The seven projects, which still need approval from the California Public Utilities Commission, will help meet a fall CPUC  order for 3.3 gigawatts  of carbon-free resources to help meet the state’s grid reliability needs. Half of that solicitation is due online by August 2021, and SCE must deliver the largest share among the state’s utilities and community choice aggregators (CCAs). 

Most of the winning projects will be co-located with existing solar farms that will charge the batteries, making them useful for integrating and smoothing the intermittency of the state’s growing share of renewable generation, as well as providing resource adequacy (RA) for times of peak demand in the late afternoons and evenings. That’s needed to replace grid capacity provided by four natural gas-fired power plants on the Southern California coast that use seawater for cooling, and have been ordered to close as soon as possible to reduce their environmental impact. 
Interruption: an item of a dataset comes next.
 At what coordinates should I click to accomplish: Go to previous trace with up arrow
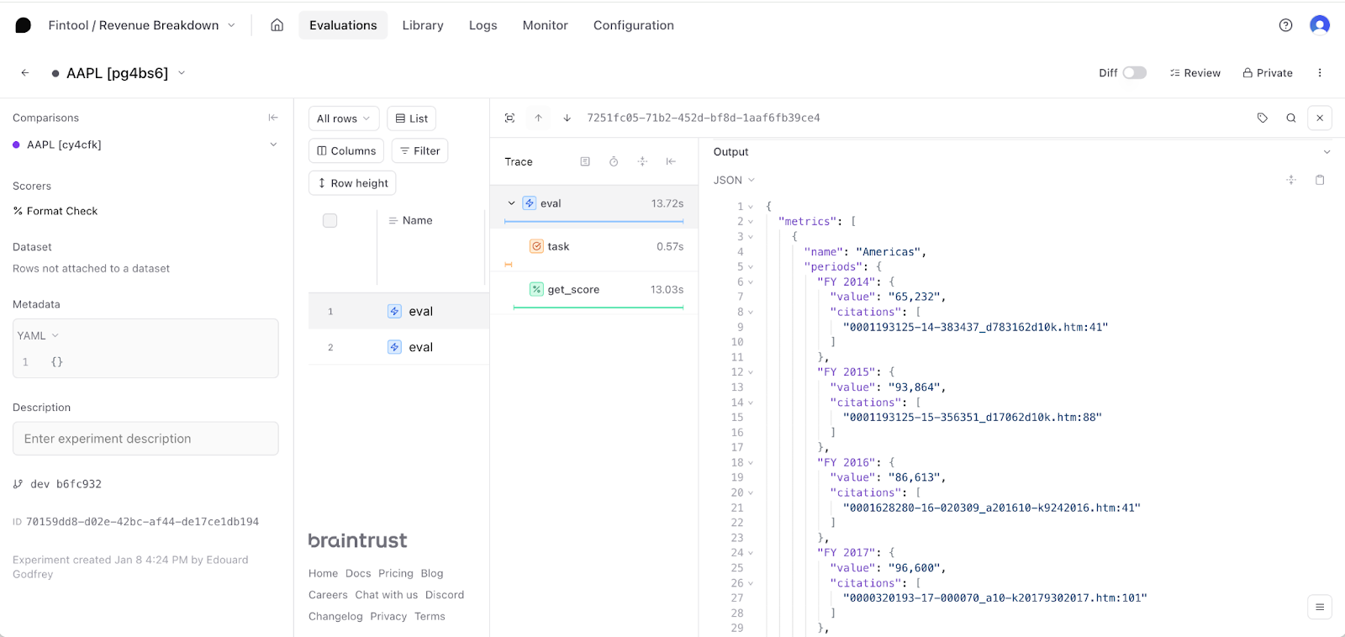tap(539, 118)
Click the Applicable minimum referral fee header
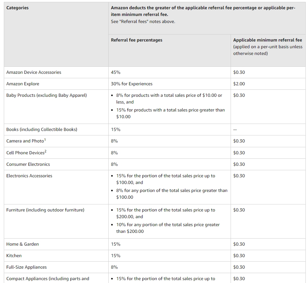 point(268,40)
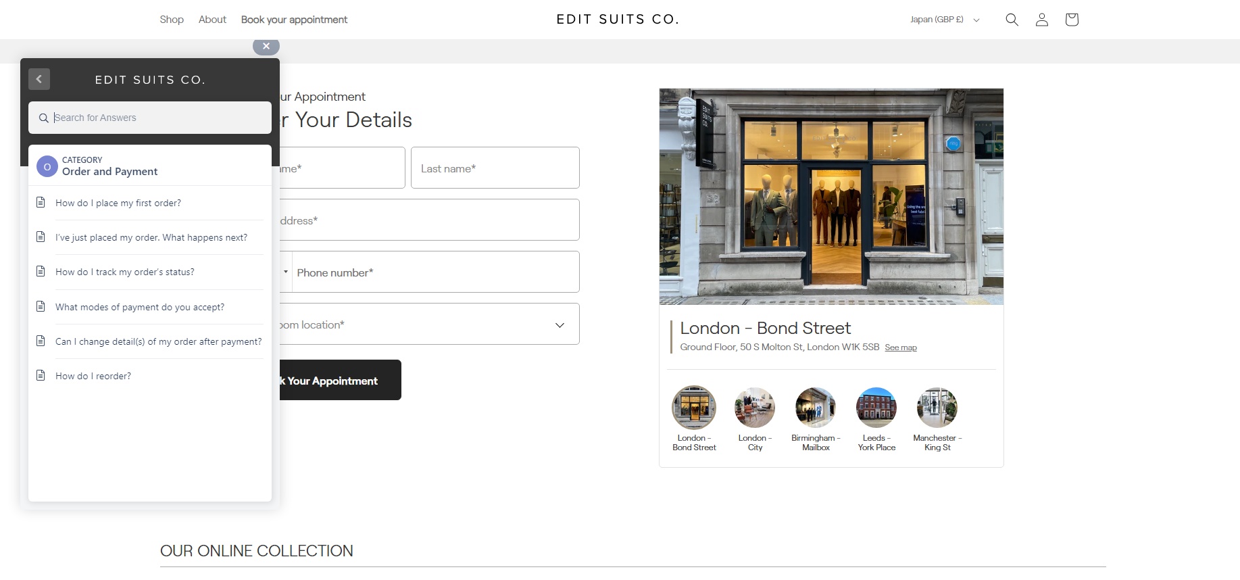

SCE's single 770-megawatt procurement "tops the entire 2019 US storage market by more than 200 megawatts," said Daniel Finn-Foley, head of energy storage for Wood Mackenzie Power & Renewables. The consultancy expects the U.S. storage market to grow by more than 7 times from 2019 to 2021.

"The storage market is approaching a deployment acceleration over the next two years that will be unprecedented in recent U.S. electricity history," Finn-Foley said. 

NextEra Energy Resources will build three of the SCE projects, which are also the largest of the seven selected by the utility. Those include a 230 megawatt/920 megawatt-hours project connected to NextEra’s 250-megawatt McCoy solar farm, and two projects of 115 megawatts/460 megawatt-hours apiece adjacent to NextEra’s two Blythe Solar Energy Center solar farms. All are located in Riverside County.  

The McCoy storage project is among the largest being developed by NextEra, just behind its 250-megawatt/1 gigawatt-hour system connected to its  250-megawatt Sonoran Energy Center  in Arizona.  It’s also the second-largest being built in California, behind the 300-megawatt/1.2 gigawatt-hour  Moss Landing project  to be built by Vistra Energy for Pacific Gas & Electric. NextEra, North America’s leading wind and solar generator, has been seeking opportunities to  add storage to its existing renewables  fleet to take advantage of the falling battery costs. 

Southern Power, a subsidiary of U.S. utility Southern Company, will develop two projects in California’s Central Valley connected to solar farms owned by Canadian Solar subsidiary Recurrent Energy: the 88-megawat/352 megawatt-hour...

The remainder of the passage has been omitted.